• Aim of the exercise
Render the rows below as a JSON list of strings, one string per line, omitting blank lines and leaving out the pictures.

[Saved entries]
§

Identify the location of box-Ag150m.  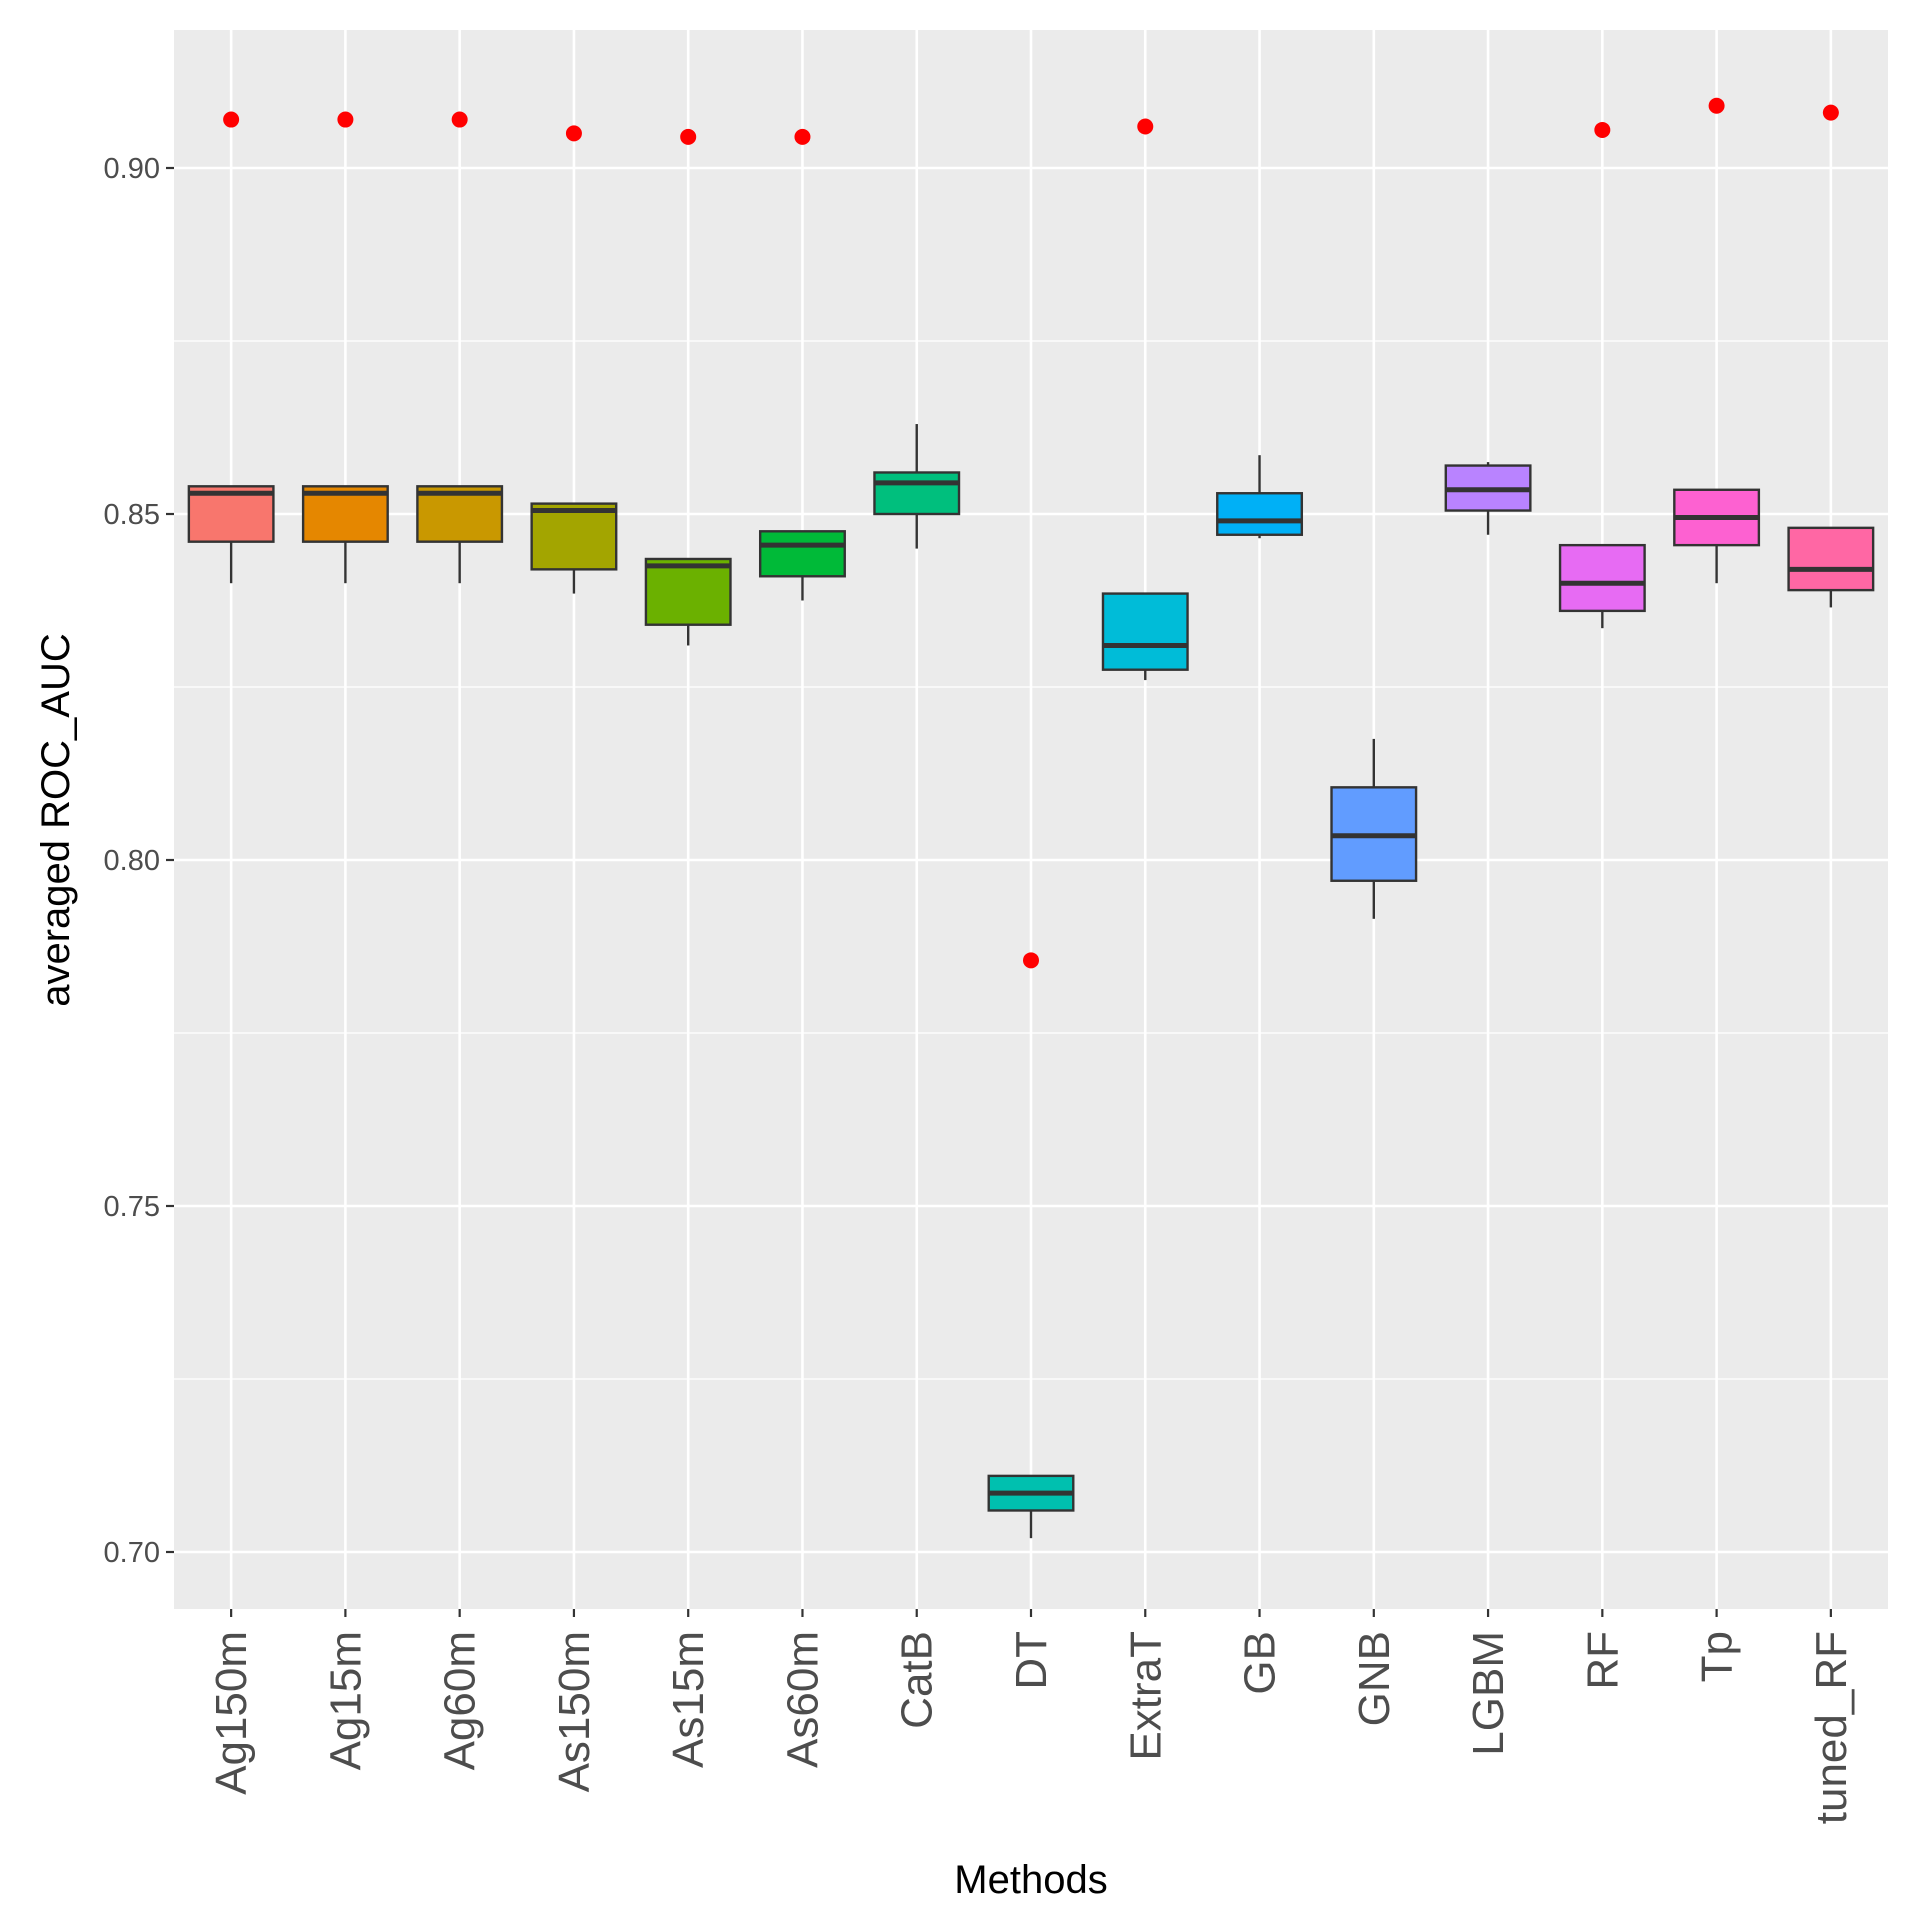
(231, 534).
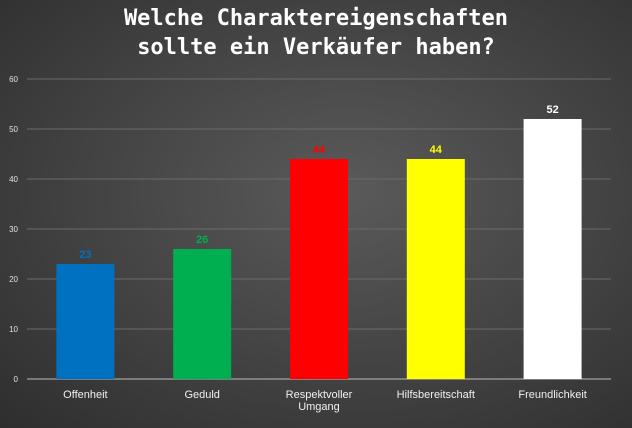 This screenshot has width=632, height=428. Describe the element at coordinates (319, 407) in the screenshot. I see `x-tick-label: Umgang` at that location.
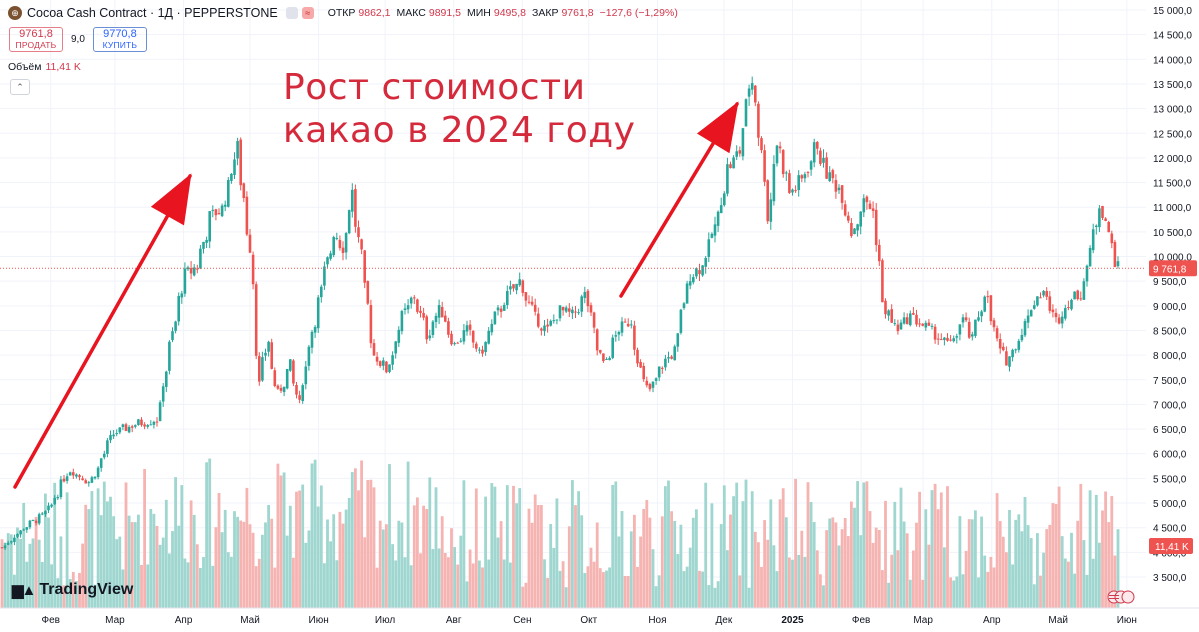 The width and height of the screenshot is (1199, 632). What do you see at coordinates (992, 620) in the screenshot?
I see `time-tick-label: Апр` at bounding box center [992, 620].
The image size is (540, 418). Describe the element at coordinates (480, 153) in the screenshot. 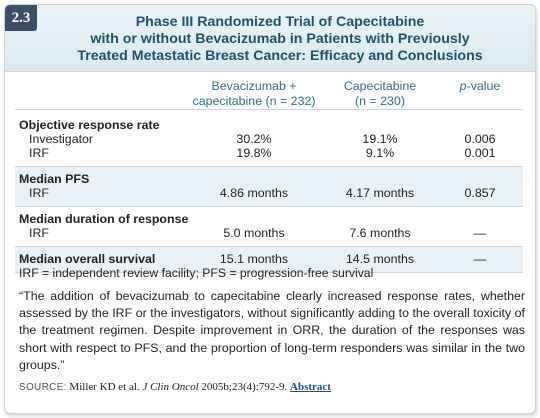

§

• Reply
[
  "Identify the location of box-Ag150m.  ",
  "(231, 534).",
  " This screenshot has width=632, height=428. Describe the element at coordinates (319, 407) in the screenshot. I see `x-tick-label: Umgang` at that location.",
  " The width and height of the screenshot is (1199, 632). What do you see at coordinates (992, 620) in the screenshot?",
  "I see `time-tick-label: Апр` at bounding box center [992, 620].",
  "The image size is (540, 418). Describe the element at coordinates (480, 153) in the screenshot. "
]